I thought about her a lot afterwards. It was early spring and I was interviewing dozens of women. As I talked with them I noticed, as I have mentioned, how few of them bedecked their extramarital sexual experiences with the elaborate window dressing of romance. I found I felt relieved. I blamed Dora’s suicide attempt and the danger in which she had placed both herself and Mr. Rubin on the enormous romantic investment she had brought to her extramarital encounter. When she had been disappointed in it, she felt she had lost not only a prospective sexual partner but a lifelong love object as well. It had made her inconsolable.
I was sorry she could not have had more perspective. Only a few years before, Masters and Johnson had tried to provide some by detailing the lengthy timetable of women’s sexuality. They had reported that women over fifty, or even over seventy, sometimes felt moved to develop extramarital relationships. Such women’s still-active sex drive, they said, is
influenced by the factor of male attrition. When available, the male marital partner is an average of four years older than the female partner. Many of the older husbands in this age group are suffering from the multiple physical disabilities of advancing senescence which make sexual activity for these men either unattractive or impossible. Thus, the wives who well might be interested in some regularity of heterosexual expression are denied this opportunity due to their partner’s physical infirmities.

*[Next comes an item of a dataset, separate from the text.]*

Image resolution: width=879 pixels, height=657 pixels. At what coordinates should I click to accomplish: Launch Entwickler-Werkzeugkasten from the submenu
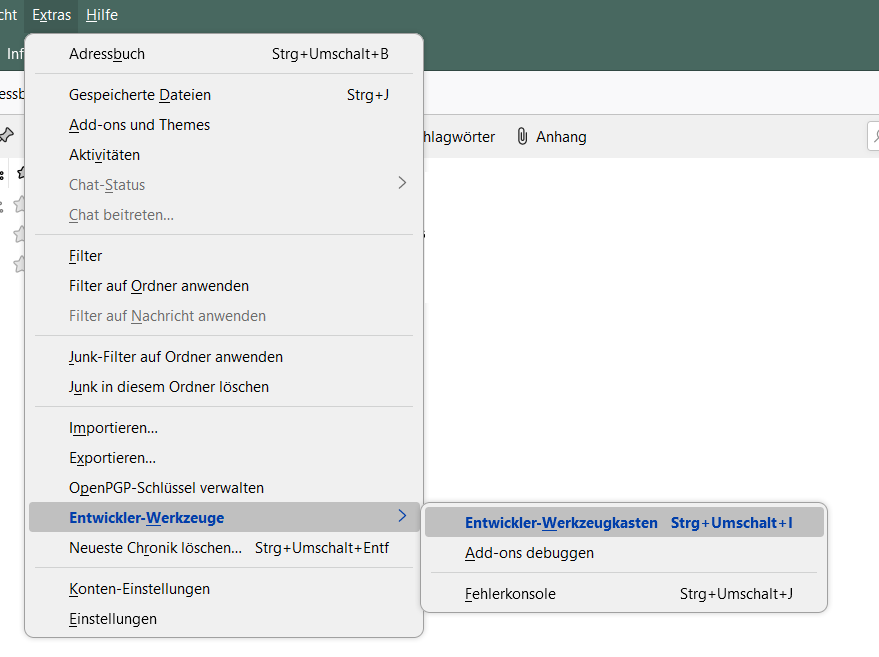(561, 522)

It also is obvious that extramarital sexual partners essentially are unavailable to the women in this age group.
But, of course, although they could have been describing Dora, she herself might not have recognized herself in the words. She had wanted sex because she was in love.
Younger women rarely talked of love. Love was the justification for extramarital sex in earlier eras, but today there were different justifications: self-exploration; satisfying sexual curiosity; warding off depression. These were present in brief, riskless sexual encounters from which love and romance were by necessity excluded.